• Task item
Please count the lines in the records below that contain the string "Élévation", and give only that number.

• The data
########################################
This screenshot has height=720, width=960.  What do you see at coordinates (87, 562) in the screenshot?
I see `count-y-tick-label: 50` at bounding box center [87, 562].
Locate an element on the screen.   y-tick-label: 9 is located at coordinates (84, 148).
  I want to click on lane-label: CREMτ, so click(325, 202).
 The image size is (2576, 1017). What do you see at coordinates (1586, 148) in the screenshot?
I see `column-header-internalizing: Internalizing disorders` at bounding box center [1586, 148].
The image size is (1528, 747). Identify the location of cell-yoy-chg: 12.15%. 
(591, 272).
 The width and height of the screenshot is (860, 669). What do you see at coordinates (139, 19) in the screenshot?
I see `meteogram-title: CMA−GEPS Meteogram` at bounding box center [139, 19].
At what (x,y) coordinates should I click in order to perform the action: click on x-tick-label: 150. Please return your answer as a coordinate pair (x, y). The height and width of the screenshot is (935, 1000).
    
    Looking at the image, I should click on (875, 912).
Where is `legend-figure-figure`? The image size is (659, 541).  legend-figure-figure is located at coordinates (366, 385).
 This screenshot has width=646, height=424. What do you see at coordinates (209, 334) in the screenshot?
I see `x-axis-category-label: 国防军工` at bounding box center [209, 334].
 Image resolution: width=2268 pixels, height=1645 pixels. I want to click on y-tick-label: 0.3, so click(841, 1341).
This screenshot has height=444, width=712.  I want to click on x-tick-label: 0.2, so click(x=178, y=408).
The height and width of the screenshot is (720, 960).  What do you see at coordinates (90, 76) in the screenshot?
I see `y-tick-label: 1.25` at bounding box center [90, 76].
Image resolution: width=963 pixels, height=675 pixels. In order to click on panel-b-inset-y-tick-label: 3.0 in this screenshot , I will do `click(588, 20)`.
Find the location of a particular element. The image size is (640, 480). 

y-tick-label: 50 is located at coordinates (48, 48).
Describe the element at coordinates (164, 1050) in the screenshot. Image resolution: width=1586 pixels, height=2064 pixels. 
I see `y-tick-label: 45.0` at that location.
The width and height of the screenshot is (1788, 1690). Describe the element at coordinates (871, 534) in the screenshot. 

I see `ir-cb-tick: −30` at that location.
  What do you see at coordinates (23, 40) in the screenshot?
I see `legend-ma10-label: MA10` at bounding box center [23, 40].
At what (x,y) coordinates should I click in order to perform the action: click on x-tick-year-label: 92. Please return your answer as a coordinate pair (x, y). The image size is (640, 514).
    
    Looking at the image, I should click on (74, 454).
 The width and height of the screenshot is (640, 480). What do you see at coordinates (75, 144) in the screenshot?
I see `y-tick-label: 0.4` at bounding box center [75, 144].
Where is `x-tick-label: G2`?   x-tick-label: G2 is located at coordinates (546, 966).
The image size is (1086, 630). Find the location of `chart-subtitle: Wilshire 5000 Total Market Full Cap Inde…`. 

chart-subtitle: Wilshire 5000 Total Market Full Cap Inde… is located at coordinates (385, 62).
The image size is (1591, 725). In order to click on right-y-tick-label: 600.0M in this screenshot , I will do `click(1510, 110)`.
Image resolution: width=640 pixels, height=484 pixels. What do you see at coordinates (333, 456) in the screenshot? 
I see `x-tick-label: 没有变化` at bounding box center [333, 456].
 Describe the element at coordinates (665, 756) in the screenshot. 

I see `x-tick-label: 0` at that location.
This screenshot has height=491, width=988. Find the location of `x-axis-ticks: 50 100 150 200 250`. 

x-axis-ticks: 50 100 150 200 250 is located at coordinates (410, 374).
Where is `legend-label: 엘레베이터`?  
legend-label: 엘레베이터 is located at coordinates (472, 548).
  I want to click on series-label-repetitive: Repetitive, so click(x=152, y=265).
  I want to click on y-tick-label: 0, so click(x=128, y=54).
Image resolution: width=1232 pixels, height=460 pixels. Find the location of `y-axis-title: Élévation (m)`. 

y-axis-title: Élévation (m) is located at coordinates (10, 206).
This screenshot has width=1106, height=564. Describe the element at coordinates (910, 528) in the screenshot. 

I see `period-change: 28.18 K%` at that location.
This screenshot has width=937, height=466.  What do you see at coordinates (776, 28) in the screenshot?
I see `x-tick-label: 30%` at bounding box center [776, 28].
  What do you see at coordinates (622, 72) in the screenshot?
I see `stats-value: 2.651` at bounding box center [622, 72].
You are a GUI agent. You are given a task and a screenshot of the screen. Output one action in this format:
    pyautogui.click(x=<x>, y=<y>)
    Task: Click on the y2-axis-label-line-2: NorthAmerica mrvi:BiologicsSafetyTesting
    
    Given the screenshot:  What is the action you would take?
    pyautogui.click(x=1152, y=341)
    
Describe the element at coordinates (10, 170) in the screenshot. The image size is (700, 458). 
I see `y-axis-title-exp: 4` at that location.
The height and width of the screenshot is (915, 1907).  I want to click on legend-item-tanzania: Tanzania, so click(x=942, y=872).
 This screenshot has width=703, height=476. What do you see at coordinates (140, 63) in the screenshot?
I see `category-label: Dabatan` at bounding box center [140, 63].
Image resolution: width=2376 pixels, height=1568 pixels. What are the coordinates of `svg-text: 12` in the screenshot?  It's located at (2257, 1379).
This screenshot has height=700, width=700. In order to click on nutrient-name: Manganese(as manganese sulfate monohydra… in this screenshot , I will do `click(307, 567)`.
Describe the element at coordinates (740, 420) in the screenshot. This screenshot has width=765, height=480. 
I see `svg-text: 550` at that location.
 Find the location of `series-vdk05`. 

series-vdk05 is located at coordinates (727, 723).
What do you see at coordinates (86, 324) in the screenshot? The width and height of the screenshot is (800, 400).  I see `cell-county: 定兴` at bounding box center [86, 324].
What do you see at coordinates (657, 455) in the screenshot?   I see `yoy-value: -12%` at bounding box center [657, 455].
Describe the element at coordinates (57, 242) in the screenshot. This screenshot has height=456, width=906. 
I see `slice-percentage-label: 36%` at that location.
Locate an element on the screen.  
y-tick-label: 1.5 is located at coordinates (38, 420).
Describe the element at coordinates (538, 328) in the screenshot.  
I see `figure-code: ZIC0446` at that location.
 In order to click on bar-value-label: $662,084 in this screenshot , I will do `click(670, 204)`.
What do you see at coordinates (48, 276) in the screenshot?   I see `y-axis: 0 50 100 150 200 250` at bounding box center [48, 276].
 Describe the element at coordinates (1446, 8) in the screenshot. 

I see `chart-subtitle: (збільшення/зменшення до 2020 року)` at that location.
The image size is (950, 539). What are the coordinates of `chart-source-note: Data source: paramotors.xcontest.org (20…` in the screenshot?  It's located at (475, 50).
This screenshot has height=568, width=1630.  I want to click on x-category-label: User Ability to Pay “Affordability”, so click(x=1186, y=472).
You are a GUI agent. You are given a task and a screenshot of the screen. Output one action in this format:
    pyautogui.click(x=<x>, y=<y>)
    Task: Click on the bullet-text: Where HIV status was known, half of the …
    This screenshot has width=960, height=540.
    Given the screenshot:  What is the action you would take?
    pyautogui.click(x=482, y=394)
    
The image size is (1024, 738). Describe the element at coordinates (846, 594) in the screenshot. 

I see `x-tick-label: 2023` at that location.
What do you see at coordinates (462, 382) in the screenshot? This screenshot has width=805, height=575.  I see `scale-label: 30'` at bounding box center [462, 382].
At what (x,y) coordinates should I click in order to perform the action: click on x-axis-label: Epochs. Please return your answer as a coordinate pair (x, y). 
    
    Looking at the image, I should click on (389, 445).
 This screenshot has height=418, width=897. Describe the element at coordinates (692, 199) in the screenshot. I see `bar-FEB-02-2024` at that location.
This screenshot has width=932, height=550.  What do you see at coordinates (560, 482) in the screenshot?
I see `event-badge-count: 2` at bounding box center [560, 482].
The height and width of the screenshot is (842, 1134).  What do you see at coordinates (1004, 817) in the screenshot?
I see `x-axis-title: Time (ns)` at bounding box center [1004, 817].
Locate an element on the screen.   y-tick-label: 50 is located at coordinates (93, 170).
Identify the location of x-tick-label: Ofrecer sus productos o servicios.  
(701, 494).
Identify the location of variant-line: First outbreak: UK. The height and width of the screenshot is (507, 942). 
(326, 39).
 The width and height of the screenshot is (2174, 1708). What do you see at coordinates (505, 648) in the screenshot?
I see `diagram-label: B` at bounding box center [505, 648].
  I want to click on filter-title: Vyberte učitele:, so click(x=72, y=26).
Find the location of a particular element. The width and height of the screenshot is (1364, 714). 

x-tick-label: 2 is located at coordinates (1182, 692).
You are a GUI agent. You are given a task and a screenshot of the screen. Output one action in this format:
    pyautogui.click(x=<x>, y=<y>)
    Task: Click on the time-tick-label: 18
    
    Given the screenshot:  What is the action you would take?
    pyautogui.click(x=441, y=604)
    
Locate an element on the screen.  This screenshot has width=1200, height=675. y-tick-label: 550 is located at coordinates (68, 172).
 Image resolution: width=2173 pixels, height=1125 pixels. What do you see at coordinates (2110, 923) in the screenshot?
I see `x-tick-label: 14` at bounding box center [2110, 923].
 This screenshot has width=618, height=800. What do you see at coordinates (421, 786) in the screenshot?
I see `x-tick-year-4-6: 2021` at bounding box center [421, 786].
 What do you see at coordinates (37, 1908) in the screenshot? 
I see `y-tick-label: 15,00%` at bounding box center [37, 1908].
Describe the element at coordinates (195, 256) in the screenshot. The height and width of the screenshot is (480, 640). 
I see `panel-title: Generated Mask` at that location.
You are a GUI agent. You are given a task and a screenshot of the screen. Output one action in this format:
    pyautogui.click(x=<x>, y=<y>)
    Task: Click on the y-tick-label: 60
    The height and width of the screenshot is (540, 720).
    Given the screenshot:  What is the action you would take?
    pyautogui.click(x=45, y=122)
########################################
• Output for this exercise
2